Das Unbestimmte messen
Die fundamentale Unbestimmtheit quantenphysikalischer Phänomene verglich der amerikanische Physiker John Archibald
Wheeler (1911–2008) bereits in den 1970er Jahren metaphorisch mit einem „großen, rauchenden Drachen“: Man
sieht den Schwanz, also die Quelle der Teilchen, und das Maul, sprich die Messergebnisse. Aber dazwischen befindet
sich ein von Qualm umnebelter Körper. Und dieser Nebel lässt sich nicht lichten: Denn erst die Messung
bestimmt das Phänomen, nicht umgekehrt. Um das zu beweisen, führte Wheeler ein berühmt gewordenes
Gedankenexperiment durch. Beim „Delayed-choice“-Experiment wird die Wahl, ob die Teilchen- oder die Welleneigenschaft
bestimmt wird, verzögert bzw. sogar während des Experiments verändert. Dadurch zeigt sich ein und
dasselbe Phänomen, wie beispielsweise Licht, in ein und demselben Experiment einmal als Teilchen und einmal
als Welle. Es kann also tatsächlich beides sein, abhängig von Zeitpunkt und Art der Messung.

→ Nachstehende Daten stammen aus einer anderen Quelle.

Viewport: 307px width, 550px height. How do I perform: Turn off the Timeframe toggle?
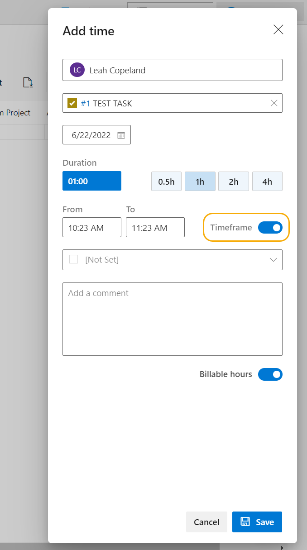point(270,228)
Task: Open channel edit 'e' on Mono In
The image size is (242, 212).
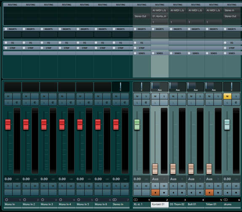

Zahlreiche Quantenphysiker/innen haben in den vergangenen Jahrzehnten versucht, Wheelers Gedanken experimentell
zu überprüfen, um damit den Welle-Teilchen-Dualismus auch empirisch zu untermauern. Wie erfolgreich dieses
Unterfangen war, haben nun Xiao-song Ma von der Nanjing University, Johannes Kofler vom Max-Planck-Institut für
Quantenoptik und Anton Zeilinger, Quantenphysiker an der Universität Wien und dem Institut für Quantenoptik
und Quanteninformation (IQOQI) der Österreichischen Akademie der Wissenschaften erstmals in einer umfassenden
Studie gezeigt, welche die gesamte Geschichte der „Delayed-choice“-Experimente zusammenfasst und evaluiert.
Obwohl sich der Gedanke des Welle-Teilchen-Dualismus bis zu Albert Einsteins Erklärung des photoelektrischen
Effekts durch Lichtteilchen im Jahr 1905 zurückverfolgen lässt, dauerte es bis in die 1980er Jahre bis
erste „Delayed-choice“-Experimente durchgeführt werden konnten. „Erst durch die Entwicklung neuer quantenoptischer
Techniken für die schnelle und präzise Messung von Licht, war es möglich, Wheelers Gedankenexperiment
in die Tat umzusetzen“, sagt Xiao-song Ma, der Erstautor der Studie.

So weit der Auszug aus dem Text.